Saturday, September 13, 2025

Amazon Polly Lexicon & SSML | Overview & Hands-On.

Amazon Polly Lexicon & SSML -  Overview & Hands-On.

Scope:

  • Amazon Polly Basics,
  • Amazon Polly Lexicons,
  • Key Features, 
  • Structure of Lexicon written in XML with <lexicon> root and <lexeme> entries,
  • How to Create & upload via AWS CLI,
  • Amazon Polly SSML (Speech Synthesis Markup Language),
  • Lexicons vs SSML,
  • Best practice,
  • Advanced Tips,
  • When to Use What,
  • Insights,
  • Project: Hands-On.

Intro:

    • Amazon Polly uses both pronunciation lexicons (lexicons) and the Speech Synthesis Markup Language (SSML) to customize and control how text is converted into lifelike speech.

 1. Amazon Polly Basics

    • Amazon Polly is AWS’s text-to-speech (TTS) service.
    • By default, it reads plain text, but twtech can enrich and control pronunciation, prosody, and style using Lexicons and SSML (Speech Synthesis Markup Language).

 2. Amazon Polly Lexicons

    • Lexicons are pronunciation dictionaries that twtech may create and store in Amazon Polly.

Key Features

    • Define custom pronunciations using IPA (International Phonetic Alphabet) or Amazon’s proprietary phonetic notation (x-sampa-like).
    • Store them in XML-based PLS (Pronunciation Lexicon Specification) format.
    • Useful for:
      • Brand names: e.g., "X Æ A-12" “Ex Ash A Twelve”
      • Acronyms: "SQL" “Sequel”
      • Industry jargon or regional terms

# Structure of Lexicon written in XML with <lexicon> root and <lexeme> entries:

<?xml version="1.0" encoding="UTF-8"?>

<lexicon version="1.0"

         xmlns="http://www.w3.org/2005/01/pronunciation-lexicon"

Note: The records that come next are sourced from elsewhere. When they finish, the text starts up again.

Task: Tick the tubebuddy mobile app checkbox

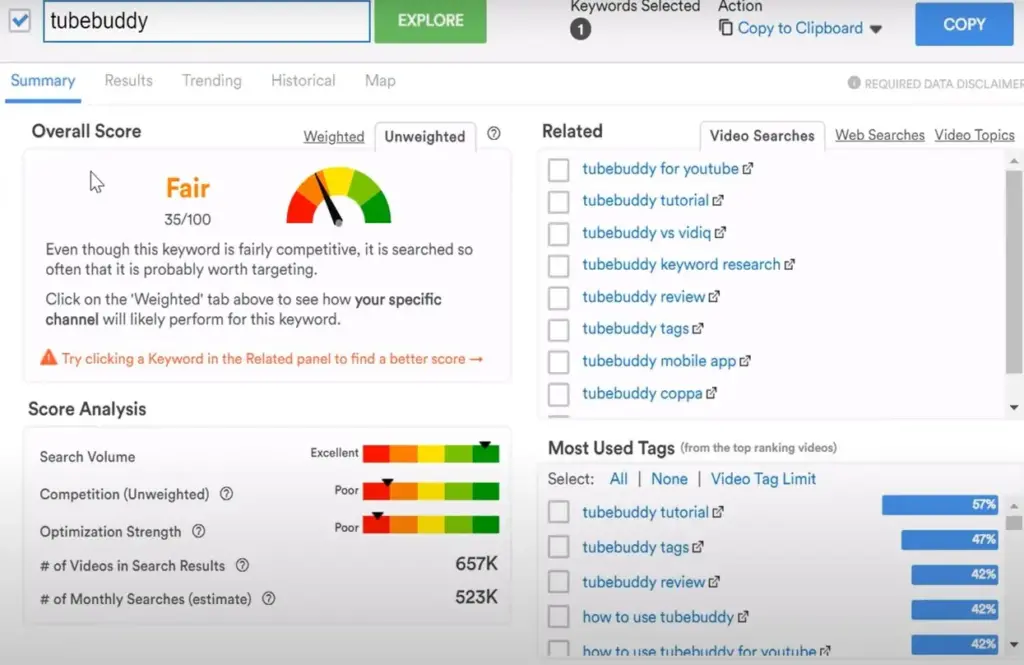Action: click(x=558, y=362)
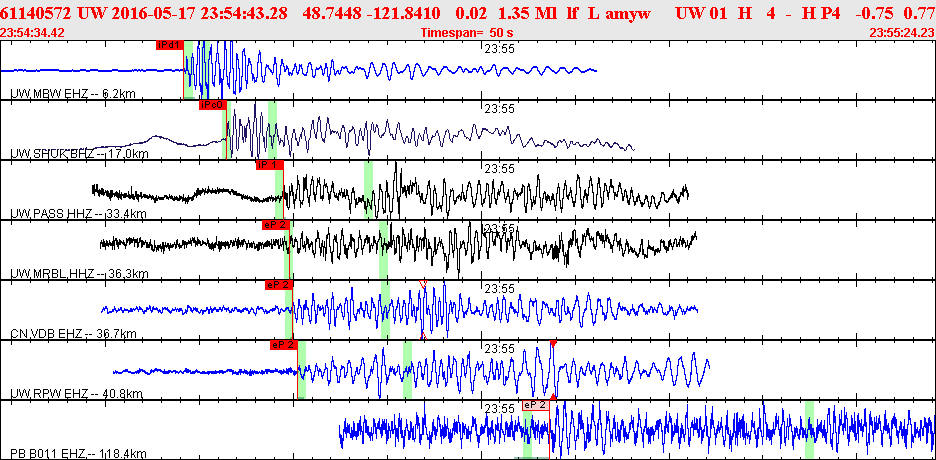936x460 pixels.
Task: Select the UW.SHUK BHZ channel label
Action: tap(79, 154)
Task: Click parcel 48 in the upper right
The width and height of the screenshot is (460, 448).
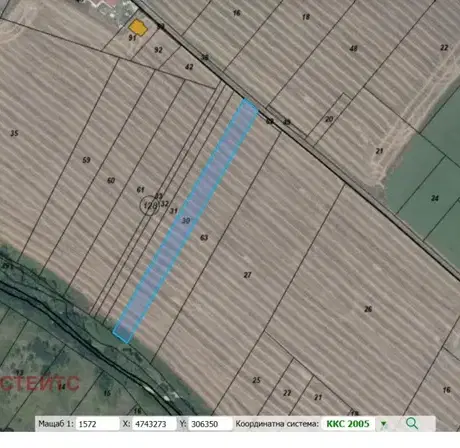Action: [x=353, y=49]
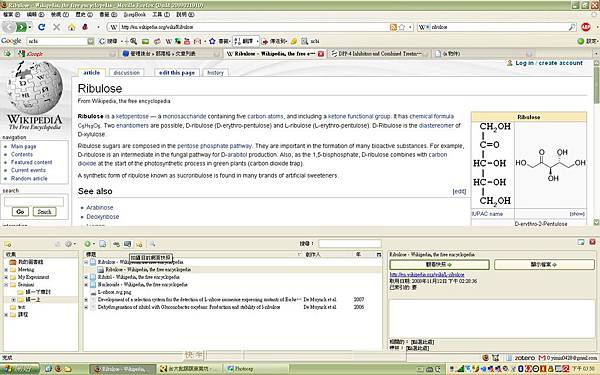
Task: Open the ketopentose link
Action: coord(132,116)
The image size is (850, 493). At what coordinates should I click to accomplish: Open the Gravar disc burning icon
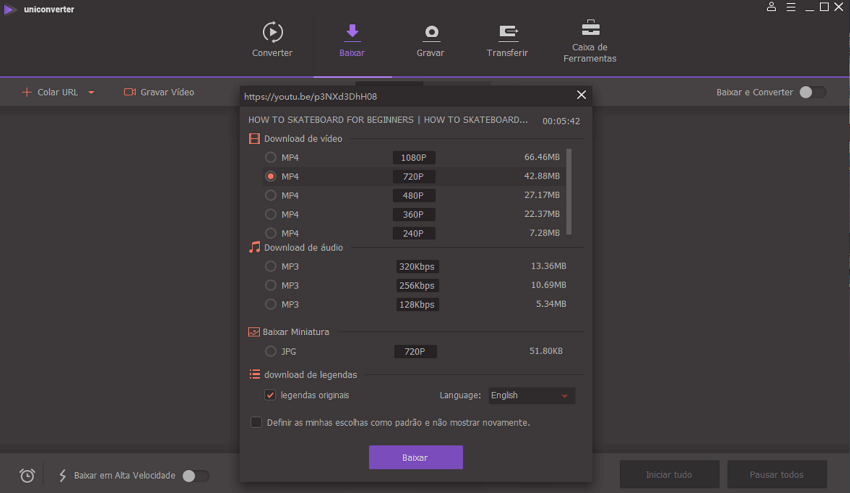tap(430, 33)
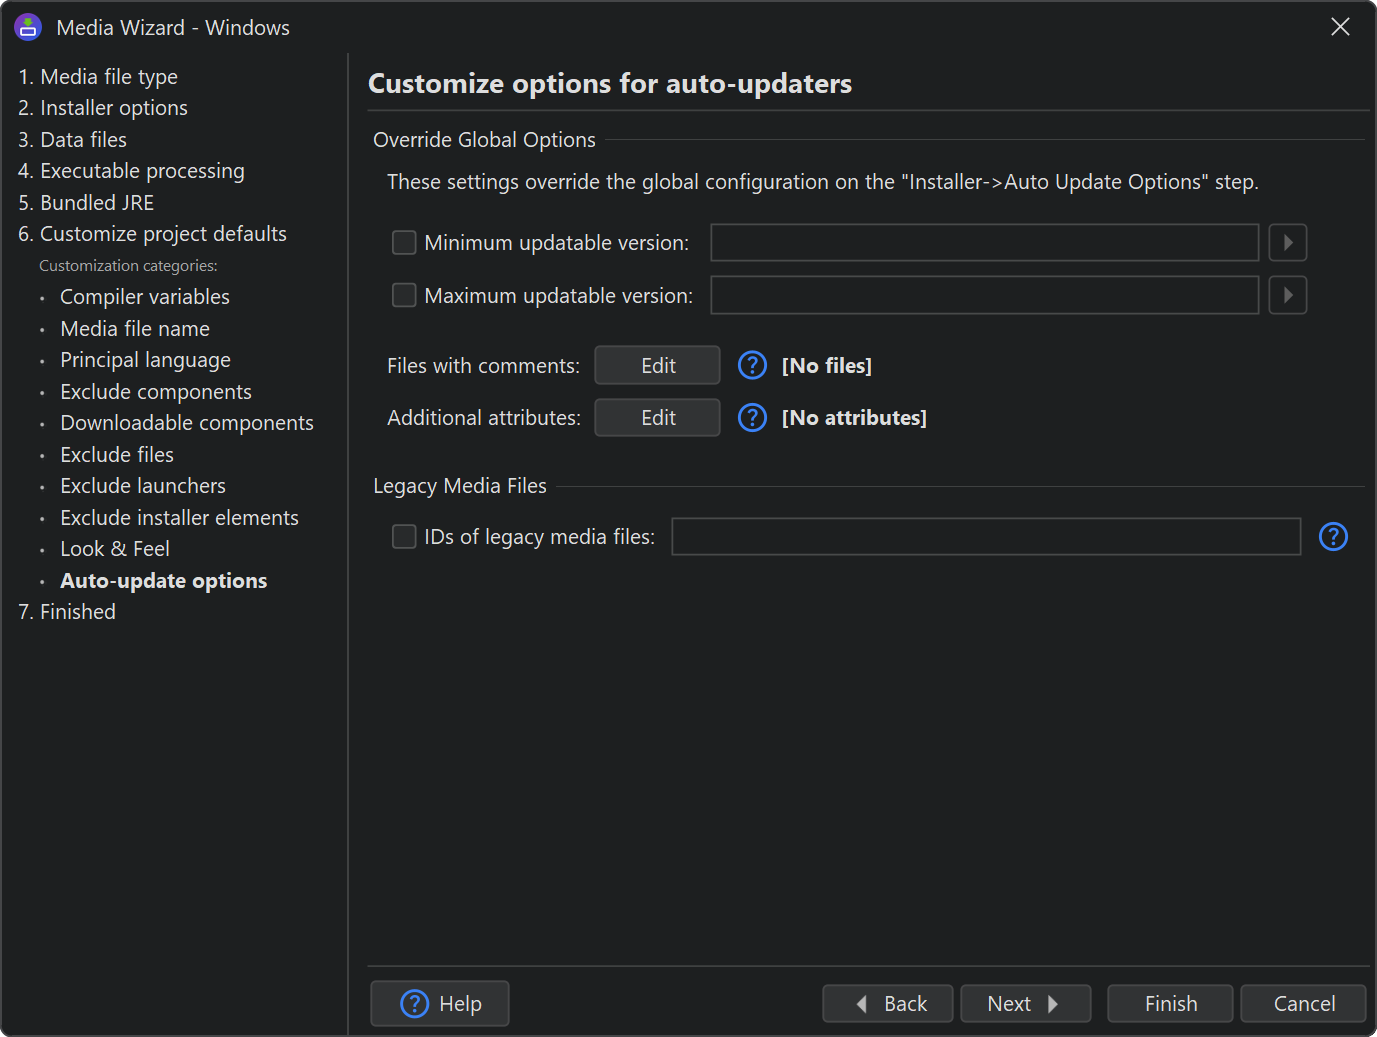The width and height of the screenshot is (1377, 1037).
Task: Expand arrow menu for Maximum updatable version
Action: (x=1287, y=296)
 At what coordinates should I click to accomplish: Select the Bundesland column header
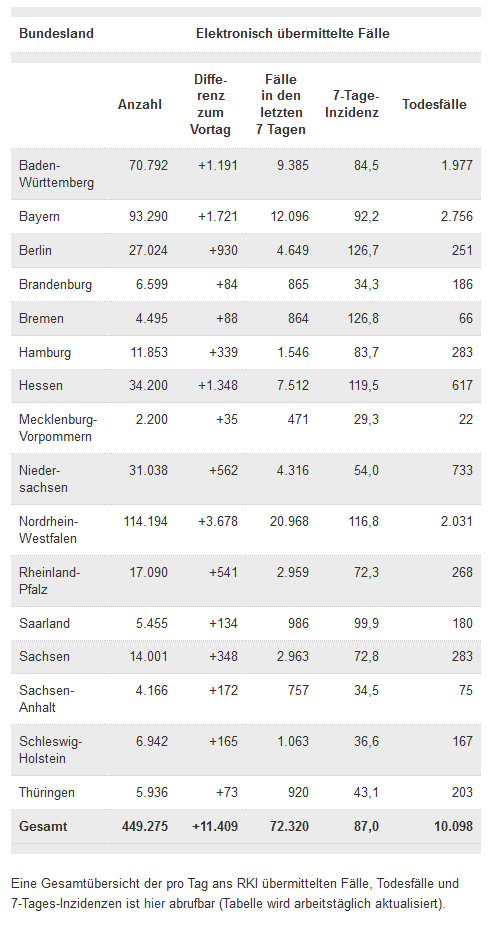[56, 34]
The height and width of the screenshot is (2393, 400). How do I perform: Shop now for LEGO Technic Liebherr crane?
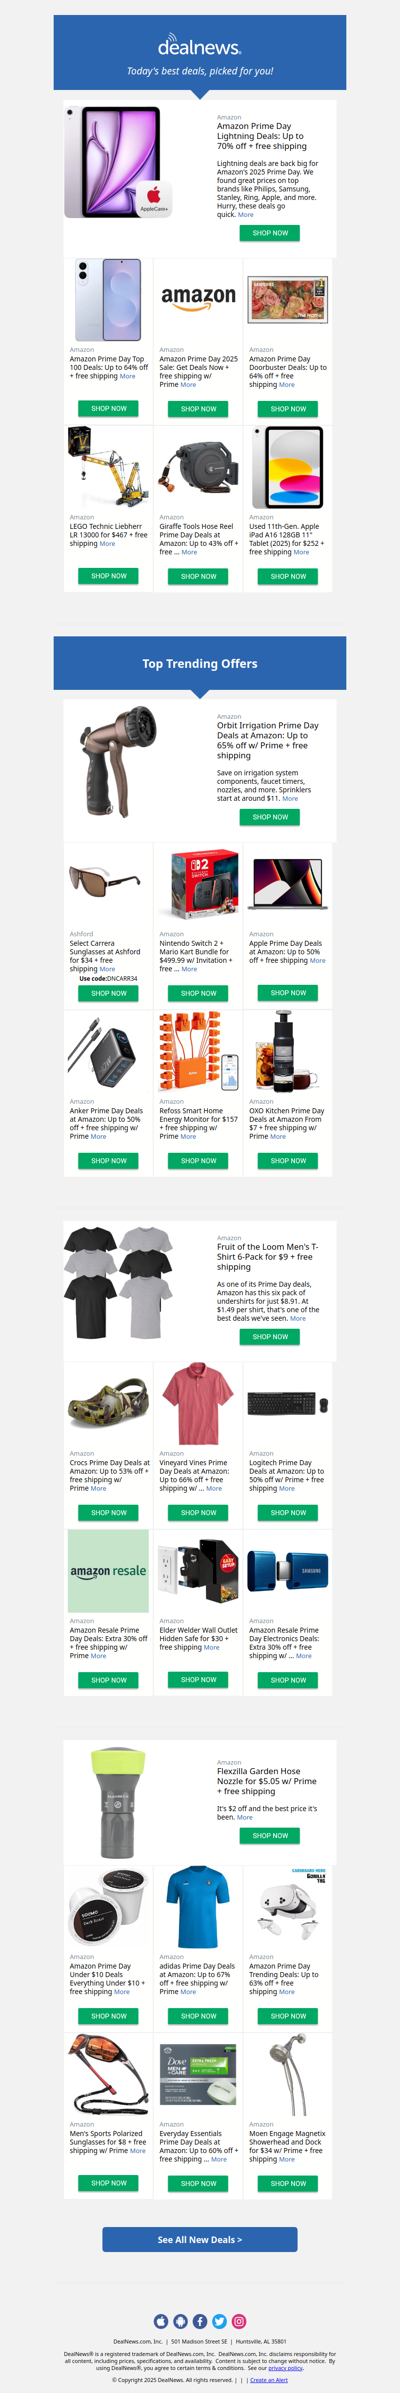pos(109,576)
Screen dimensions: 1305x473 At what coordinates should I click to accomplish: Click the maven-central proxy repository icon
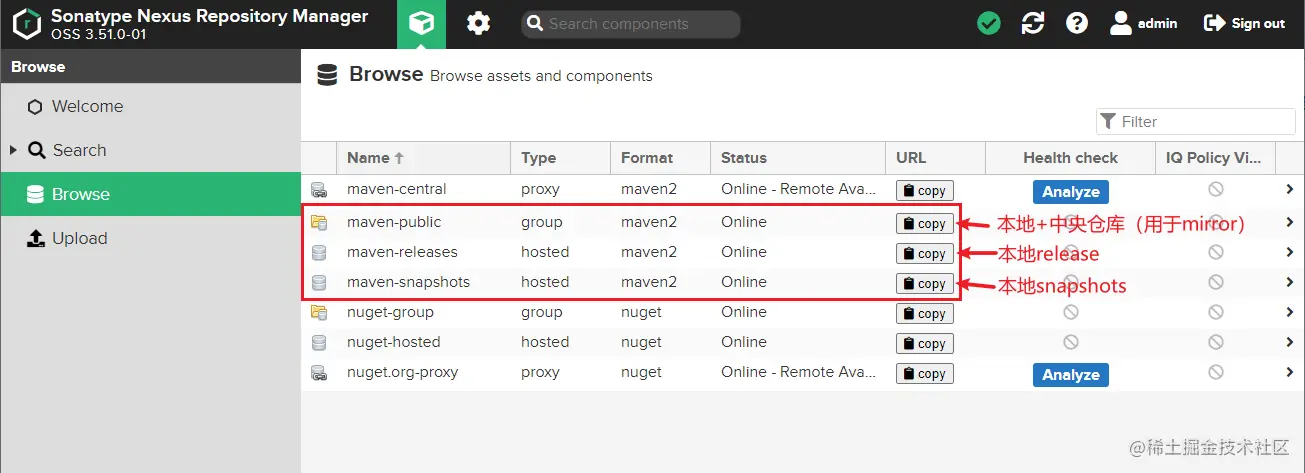(x=319, y=190)
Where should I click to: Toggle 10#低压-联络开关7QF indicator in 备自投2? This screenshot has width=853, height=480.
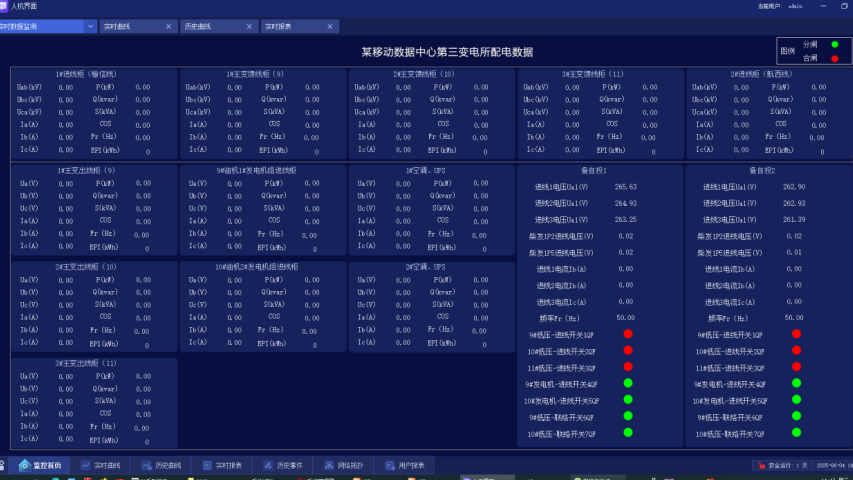click(x=797, y=432)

         xmlns:xsi="http://www.w3.org/2001/XMLSchema-instance"

         xsi:schemaLocation="http://www.w3.org/2005/01/pronunciation-lexicon

                             http://www.w3.org/TR/pronunciation-lexicon/lexicon.xsd"

         alphabet="ipa"

         xml:lang="en-US">

  <lexeme>

    <grapheme>SQL</grapheme>

    <alias>sequel</alias>

  </lexeme>

  <lexeme>

    <grapheme>X Æ A-12</grapheme>

    <phoneme>ɛks æʃ eɪ twɛlv</phoneme>

  </lexeme>

</lexicon>

    • <grapheme> word spelling
    • <alias> text substitution (simple replacement)
    • <phoneme> explicit pronunciation (IPA… International Phonetic Alphabet or Amazon phonetic alphabet)
# How to Create & upload via AWS CLI:

aws polly put-lexicon --name twtechLexicon --content file://twtechlexicon.pls


# Reference in speech synthesis:

# bash

aws polly synthesize-speech \

--output-format mp3 \

--voice-id Joanna \

 --text "I love SQL." \

 --lexicon-names twtechLexicon \

 output.mp3

 3. Amazon Polly SSML (Speech Synthesis Markup Language)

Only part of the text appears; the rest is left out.